Stored items:
--- START ---

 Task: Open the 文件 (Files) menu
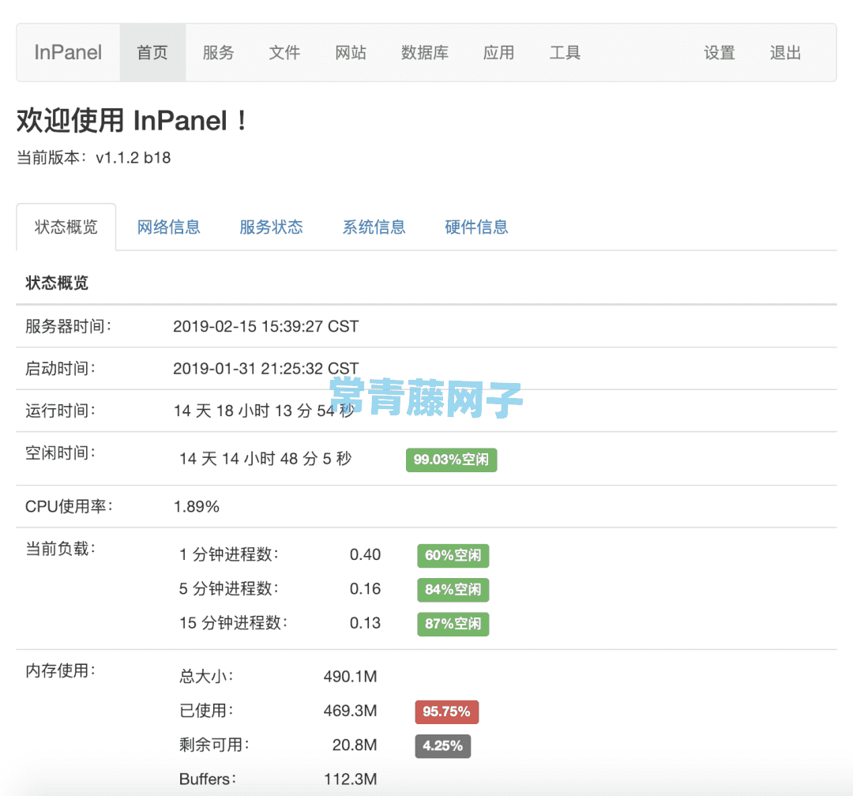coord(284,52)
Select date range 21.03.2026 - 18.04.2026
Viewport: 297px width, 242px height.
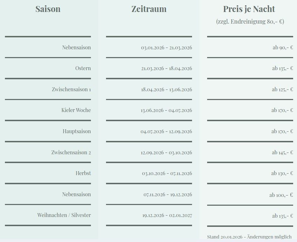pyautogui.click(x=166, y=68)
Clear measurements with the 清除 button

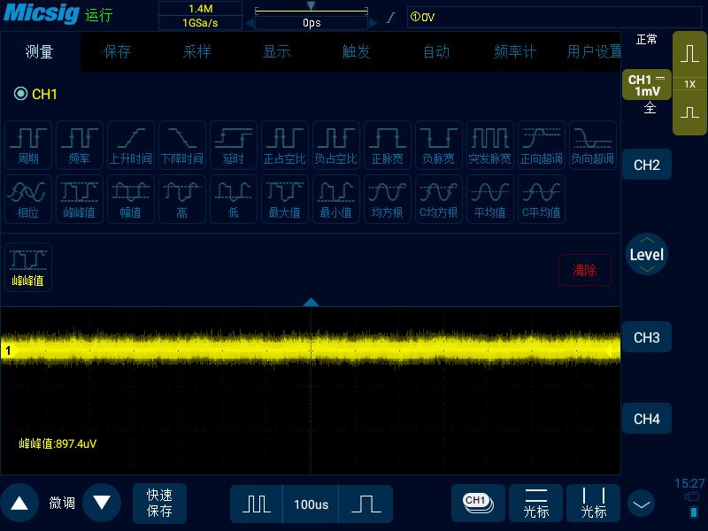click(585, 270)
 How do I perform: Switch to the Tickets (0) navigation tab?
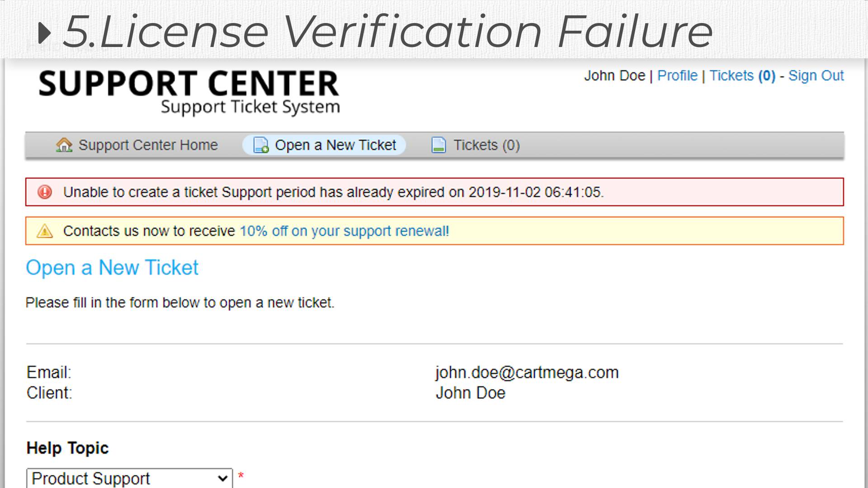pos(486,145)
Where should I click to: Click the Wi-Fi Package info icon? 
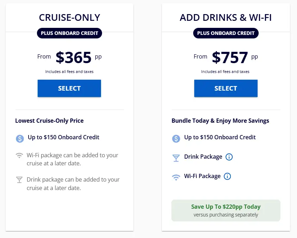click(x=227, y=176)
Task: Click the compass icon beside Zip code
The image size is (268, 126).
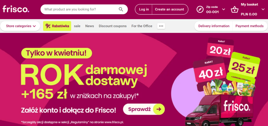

--- END ---

Aim of the exercise: Copy exactly the lines from the one containing "Clear measurements with the 清除 button" through the last line of the records above, including both, and omit every picture.

Final answer:
Clear measurements with the 清除 button

click(585, 270)
 How do I perform: Switch to the Tickets (0) navigation tab?
pos(486,145)
Where should I click to: Click the Wi-Fi Package info icon? 
click(x=227, y=176)
Task: Click the compass icon beside Zip code
The image size is (268, 126).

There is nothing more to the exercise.